● **Aufgabe**
Führen Sie den nachstehenden Text über das Stück Plutos des Aristophanes im Anschluss an seinen letzten Satz weiter.

Ein auf unehrliche Weise reich gewordener Mensch tritt im Stück auf, der Sykophant. Karion befragt ihn, was er denn beruflich treibe, ob er Bauer, Kaufmann oder vielleicht Handwerker (also Angehöriger eines redlichen Berufes) sei. Der Sykophant weisst jede dieser Beschäftigungen empört von sich. Er nämlich lebe von „öffentlichen und Privatgeschäften“, was im Falle eines Sykophanten bedeutet, Leuten hinterher zu schnüffeln, um sie vor Gericht zu bringen und so Geld zu verdienen. Von sich aber behauptet er, auf diese Weise dem Vaterland zu dienen (900-913). Den Handwerkern, Kaufleuten und Bauern, also Menschen, die einer gesellschaftlich sinnvollen Tätigkeit nachgehen, wird hier der vom Staat ausgehaltene Schmarotzer (personifiziert durch den Sykophant) gegenüber gestellt.
Aristophanes formuliert an diesen Stellen eine scharfe Kritik an den Reichen und Mächtigen Athens, die als rein parasitäre Klasse dargestellt werden. Im ganzen Stück ist von keinem einzigen reichen Mann die Rede, der seinen Reichtum auf ehrliche Art erworben haben könnte.
Zur Lösung des Problems der ungerechten und ungleichen Verteilung der Reichtümer werden im Plutos verschiedene Möglichkeiten diskutiert.
Die eine Möglichkeit, einzelne redliche Menschen reich und mächtig zu machen, wird verworfen, weil einzelne Menschen, sobald sie reich sind, auch schlecht werden. Plutos etwa beklagt sich bitter über einzelne, die von ihm reich gemacht wurden: „Und haben sie mich dann und sind sie reich – Spitzbuben werden sie gleich, unübertrefflich niederträchtig.“35
Und an anderer Stelle klagt Penia, die Göttin der Armut: „In den Städten, wie steht’s mit den Rednern? Ihr seht es ja täglich: Solange sie arm sind, da handeln sie redlich und ehrlich am Volk und am Staate, wer könnte sie schelten? Doch wenn sie sodann vom gemeinsamen Gut sich bereichert, da wandeln sie plötzlich in gefährliche Feinde des Volkes sich um, in Schurken und Landesverräter!“36
Den anderen, geradezu sozialrevolutionären Lösungsvorschlagt macht Chremylos. Er will, dass mit Hilfe des Gottes Plutos alle redlichen, aber armen Menschen reich werden, die reichen, unredlichen Menschen aber verarmen:
„Darüber, behaupt’ ich, ist jeder sich klar und erkennt als gerecht es und billig, dass ehrlichen Menschen es wohlergeh’ und das Glück die gerechten nur segne, daß den Schurken hingegen es schlecht ergeh’ und die Frevler das Unglück verfolge. So meinen wir sollt’ es und müsst’ es geschehn und fanden nach langem Studieren ein vortreffliches Mittel, ein Plänchen, so schön und so heilsam und allen ersprießlich: Wir geben dem Plutos zurück das Gesicht … dann wird er gewiss nur die Guten besuchen in Zukunft und sie nimmer verlassen! Gottlose jedoch wird er fliehn und die Schlechten: dann werden reich alle, die redlich und ehrlich sind… .“37 Der Vorschlag des Chremylos läuft also darauf hinaus, das unterste der Gesellschaft nach oben zu kehren, die bisher mächtige, parasitäre Klasse durch die redlich arbeitenden, bisher aber von Macht und Reichtum ferngehaltenen Klassen zu ersetzen – also eine radikale Umgestaltung der attischen Sozialverhältnisse.

● **Datenauszug**
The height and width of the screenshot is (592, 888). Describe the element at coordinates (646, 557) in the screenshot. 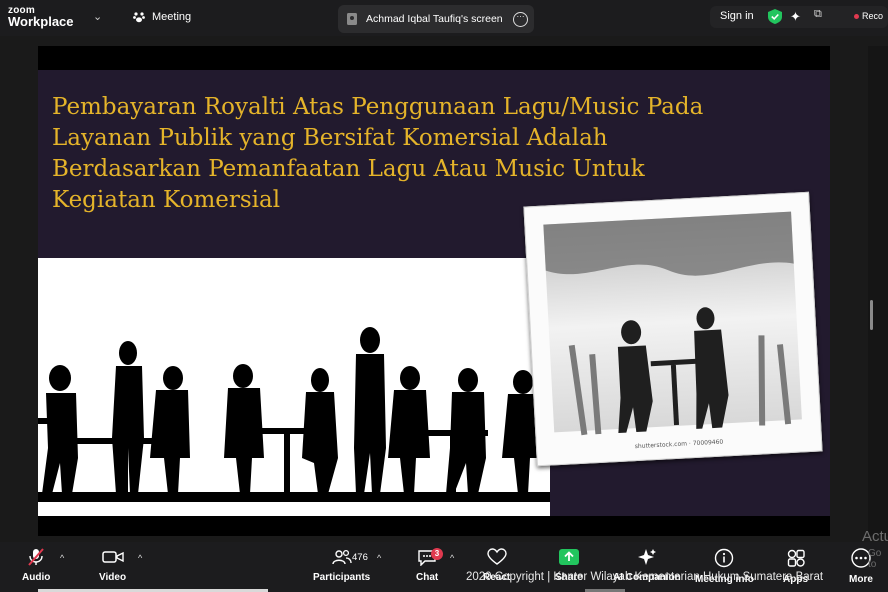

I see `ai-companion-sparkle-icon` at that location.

● **Lösung**
Diesem Vorschlag allerdings hält die Göttin der Armut, Penia, einerseits entgegen, dass, wenn alle Güter gleichmässig verteilt wären, niemand mehr nützliche körperliche und wissenschaftliche Arbeit verrichten wollen würde und daher das Leben schlechter werden würde, da es bald für den Reichtum keine Güter und keine Sklaven mehr zu kaufen gäbe. Dieses müsse zum Verfall der Gesellschaft führen. Denn die Armut bringe „an Gestalt und an Geist weit bessere Männer“hervor als der Reichtum, der nur „dickwanstige Herren mit geschwollenen Wampen und Waden“ hervor zu bringen vermag, wohingegen die Armen „schlank wie die Wespen und straff und im Kampfe den Feinden ein Schrecken“ sind.38
Andererseits argumentiert sie, dass Reichtum die Menschen immer korrumpiert. Dieses könne man beispielsweise an den Rednern in den Städten sehen, die, sobald sie sich bereichern können, zu gefährlichen Feinden des Volkes werden (s.o.). Daher wohne Rechtschaffenheit nur bei der Armut, bei den Reichen hingegen nur Laster und Frevel.39
Die Argumentation der Penia läuft also darauf hinaus, dass es in der Natur der Menschen läge, dass die, die reich und mächtig werden, automatisch auch schlecht und faul würden und daher „alles, was gut ist, von der Armut kommt“40. Von der Abschaffung der Armut durch eine gleichmässige Verteilung der Güter, wie sie Chremylos vorschwebt, könne eine Gesellschaft daher nichts Gutes erwarten – ja, sie meint sogar, daß Chremylos „den Menschen … keinen schlimmeren Dienst erweisen“41 könnte.
Penia und Chremylos führen in der dritten Szene des zweiten Aktes ein hitziges Streitgespräch über die Abschaffung der Armut durch eine gerechte Verteilung des Reichtums, in dem Penias Argumente für Chremylos die überzeugenderen sind. Dennoch will er nicht von seinem Plan ablassen, alle redlichen Menschen mit Hilfe des Plutos reich zu machen: „Denn hätt’st du auch recht, recht geb ich dir nie“42 entgegnet Chremylos der Penia.
Chremylos setzt seinen Plan also um. Im vierten und fünften Akt werden verschiedene Auswirkungen der neuen Verhältnisse dargestellt. In das Haus des zuvor armen Chremylos hat nie gekannter Reichtum Einzug gehalten, Karion zählt in der ersten Szene des vierten Aktes die unterschiedlichen Reichtümer ausführlich auf43. Gleich anschließend betritt ein redlicher Bürger, „unglücklich sonst, jetzt überglücklich“44, die Bühne um dem Gott für seinen neuen Reichtum zu danken.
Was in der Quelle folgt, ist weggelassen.